CES – Big and Autonomous

We know that yesterday we said there was no point in trying to pick out a single theme for each year’s Consumer Electronics Show (CES), but if we absolutely had to pick one for this year it would clearly be autonomous vehicles. The show’s Automotive Hall had dozens of companies offering some piece of the autonomy puzzle and every other hall was filled with other examples.

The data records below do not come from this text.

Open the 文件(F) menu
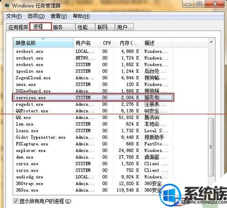 (x=14, y=16)
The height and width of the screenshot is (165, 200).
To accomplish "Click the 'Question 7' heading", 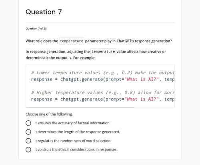I will click(x=44, y=12).
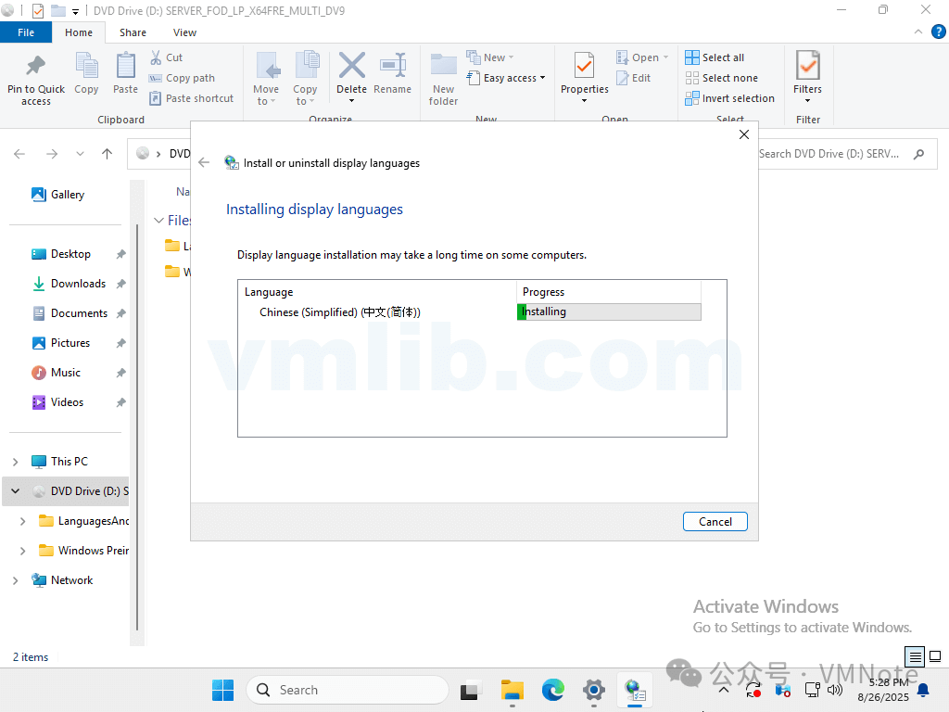Switch to the View ribbon tab
The height and width of the screenshot is (712, 949).
pos(184,32)

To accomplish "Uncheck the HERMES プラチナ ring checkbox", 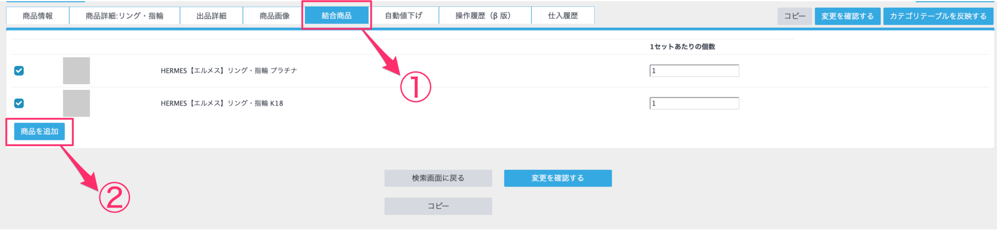I will [19, 71].
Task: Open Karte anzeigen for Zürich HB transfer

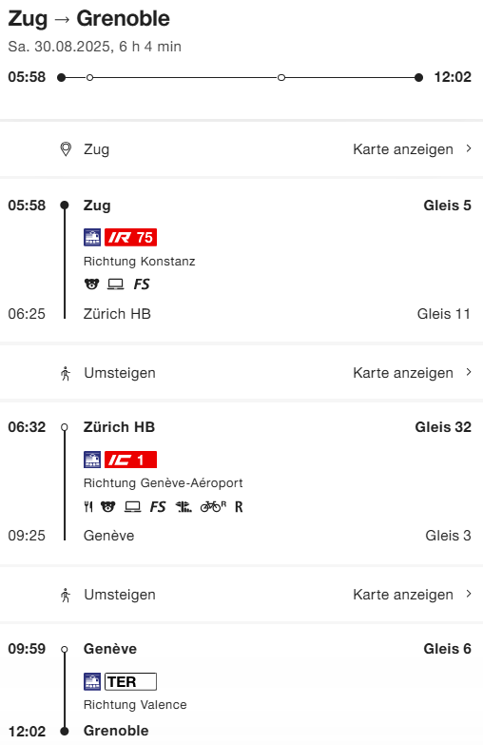Action: coord(403,373)
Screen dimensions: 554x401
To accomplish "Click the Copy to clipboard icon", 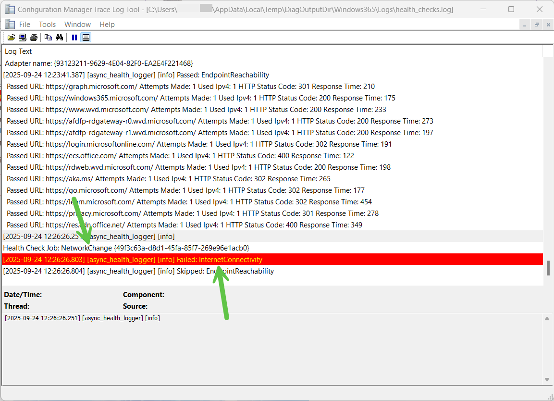I will pos(48,38).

This included chip vendors like Qualcomm and Nvidia, both vying for content in future vehicles. Nvidia did not actually have a booth at the show, just a private off-site meeting suite. Qualcomm had an invite-only booth, which for some reason had glass walls. In the picture below, you can see what they were highlighting to customers – “Hardware in Loop”, “Data Management”, “Autonomous Driving Stack” and “Snapdragon Ride Flex SoC”. Interesting because three of the four are really software topics, only that last one really touches on semis, the thing that Qualcomm actually sells. A couple things we want to highlight here. We wrote about Qualcomm’s auto ambitions a few months ago, and noted that we expect them to start rebranding their Snapdragon line of processors to reflect the focus on automotive – and we see signs of that here with Snapdragon Ride. Second, Qualcomm has an autonomous stack. They have only said this was out there somewhere on the roadmap, but they are already showing it to customers. We will start taking this more seriously when they give a name other than “Autonomous Driving Stack” – maybe QRide, Qutomony.

But there was a lot more to the show than cars. People kept reminding us that this was becoming a show about autonomous vehicles. Nowhere was this more obvious than the Caterpillar Booth. The picture at the top of this post shows their “Baby” hauler, which we were fortunate enough to be able to climb to its 13 foot top (The Cat reps told us that their largest vehicle’s tires were 13 feet high, making this beast their smallest model). This vehicle can be operated entirely autonomously, hauling a few hundred tons of rock around a mine site. Aside from the sheet scale of it, we think this points to an important trend. For passenger cars, autonomy will be a binary event – someday (maybe, hopefully) cars will be allowed to drive entirely on their own, from off to on. But long before that happens there will be many vehicles like this, navigating smaller, limited routes.

Not least of these will be agricultural equipment. John Deere had an excavator and a 50 foot sprayer on display in their booth. These were both capable of human-supervised operation, with a driver at the wheel, just in case, but otherwise moving on their own. John Deere is becoming a technology powerhouse in its own right. In addition to designing their own processors (we think) and tentatively agreeing to a right to repair, they come to CES with a lot tech credibility. For this event, they spent a lot of effort to describe their high-precision location system feature centimeter-accurate GPS sensors and their own GNSS network of ground stations. This is a complex system, not for tourists.

John Deere Excavator
John Deere Sprayer

As impressive as all of this was, it begs the question – how is this consumer electronics? The answer, of course, is that it is not. Highlighting the theme we discussed yesterday – CES is changing. The number of Big, non-consumer items on display has been growing for years.

Perhaps most impressive was how understated much of this was. As the world seems to be jumping into an GPT-fueled AI bubble, none of these companies marketed their products as “AI”, even if neural networks underpin all this autonomy. We think this points to a growing maturity in the industry, as marketers no longer have to fall back on buzz words and can instead point to specific capabilities.